Now that we have defined the CheckMessages state, we're ready to move on to the final step, which is publishing an alert if unprocessed messages are found

Step 5: PublishAlert

Let’s proceed by writing the code for the final step, which is the PublishAlert state. This state is responsible for publishing an alert to an SNS topic if unprocessed messages are found in the SQS queue.

Here’s the structure of the PublishAlert state:

"PublishAlert": {
  "Type": "Task",
  "Resource": "arn:aws:states:::sns:publish",
  "Parameters": {
    "TopicArn": "${AlertSNSTopicArn}",
    "Message.$": "States.Format('ALERT: Unprocessed messages found in: {}', $.QueueUrl)"
  },
  "End": true
}

Let’s take a closer look at the execution of the devised Step Function solution:

1. Email Sent: In the first iteration, specifically concerning the first queue, the Step Function successfully executed. The workflow identified unprocessed messages in the specified Dead Letter Queue (DLQ), retrieved them, and sent an alert email through the configured SNS topic.

2. Email Not Sent: Now, let’s explore the second iteration, focusing on the second queue. In this case, the Step Function executed successfully, but no email notification was sent as there were no messages found in the second DLQ during this particular execution.

The Benefits

1. Automated Oversight: The Step Function solution automates the workflow oversight process, eliminating the need for manual intervention.
2. Developer Relief: Developers are freed from the task of manually clearing queues, reducing their workload and allowing them to focus on more critical aspects of development.
3. Timely Notifications: Email notifications are now sent promptly whenever unprocessed messages are detected, ensuring quick awareness of potential issues.
4. Scalability: The solution is designed to handle any number of queues efficiently. It executes in loops, making it easily scalable to accommodate growing workflow demands.

Here is the complete code for the Step Function setup:

{
  "Comment": "This state machine checks for unprocessed messages in specified Dead Letter Queues (DLQs) and sends an alert if any are found.",
  "StartAt": "DLQMessageReceiver",
  "States": {
    "DLQMessageReceiver": {
      "Type": "Parallel",
      "Branches": [
        {
          "StartAt": "ProcessDLQ",
          "States": {
            "ProcessDLQ": {
              "Type": "Map",
              "ItemsPath": "$.DLQs",
              "MaxConcurrency": 1,
              "Iterator": {
                "StartAt": "ReceiveMessages",
                "States": {
                  "ReceiveMessages": {
                    "Type": "Task",
                    "Resource": "arn:aws:states:::aws-sdk:sqs:receiveMessage",
                    "Parameters": {
                      "QueueUrl.$": "$.QueueUrl"

+++

▶ _Your tasks_
(A) Transcribe the AWS Step Functions article word for word, from "1. Automated Oversight: The" down to "growing workflow demands.".
(B) Go on with the AWS Step Functions article from the point where it stops.

▶ _Stored data_
+++

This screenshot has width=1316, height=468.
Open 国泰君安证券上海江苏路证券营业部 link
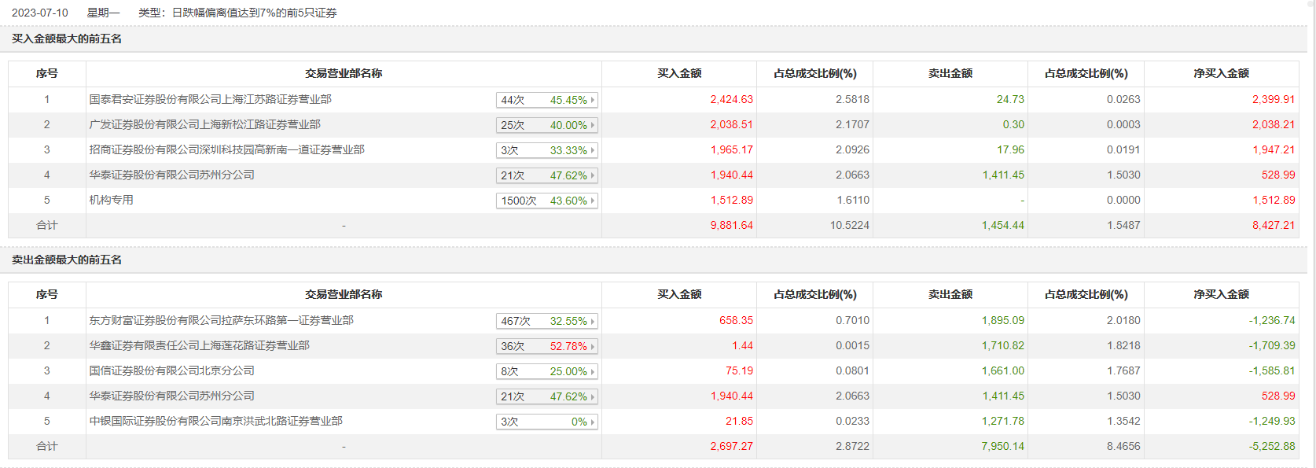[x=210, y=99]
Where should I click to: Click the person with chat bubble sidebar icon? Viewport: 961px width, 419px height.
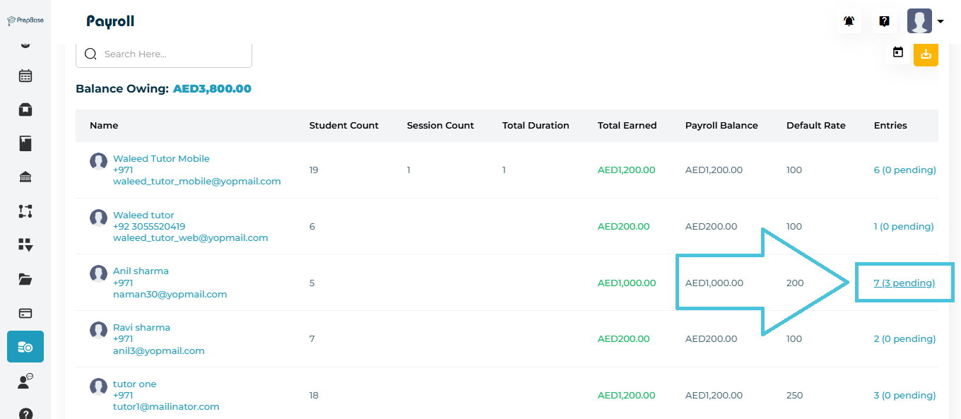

+++

▶ _The responses_
(A)
1. Automated Oversight: The Step Function solution automates the workflow oversight process, eliminating the need for manual intervention.
2. Developer Relief: Developers are freed from the task of manually clearing queues, reducing their workload and allowing them to focus on more critical aspects of development.
3. Timely Notifications: Email notifications are now sent promptly whenever unprocessed messages are detected, ensuring quick awareness of potential issues.
4. Scalability: The solution is designed to handle any number of queues efficiently. It executes in loops, making it easily scalable to accommodate growing workflow demands.

(B)
                    },
                    "Next": "CheckMessages",
                    "ResultPath": "$.receivedMessage"
                  },
                  "CheckMessages": {
                    "Type": "Choice",
                    "Choices": [
                      {
                        "Variable": "$.receivedMessage.Messages",
                        "IsPresent": true,
                        "Next": "PublishAlert"
                      }
                    ],
                    "Default": "EndStateMachine"
                  },
                  "PublishAlert": {
                    "Type": "Task",
                    "Resource": "arn:aws:states:::sns:publish",
                    "Parameters": {
                      "TopicArn": "${AlertSNSTopicArn}",
                      "Message.$": "States.Format('ALERT: Unprocessed messages found in: {}', $.QueueUrl)"
                    },
                    "End": true
                  },
                  "EndStateMachine": {
                    "Type": "Succeed"
                  }
                }
              },
              "End": true
            }
          }
        }
      ],
      "Parameters": {
        "DLQs": [
          {
            "QueueUrl": "first_dlq_queue_url"
          },
          {
            "QueueUrl": "second_dlq_queue_url"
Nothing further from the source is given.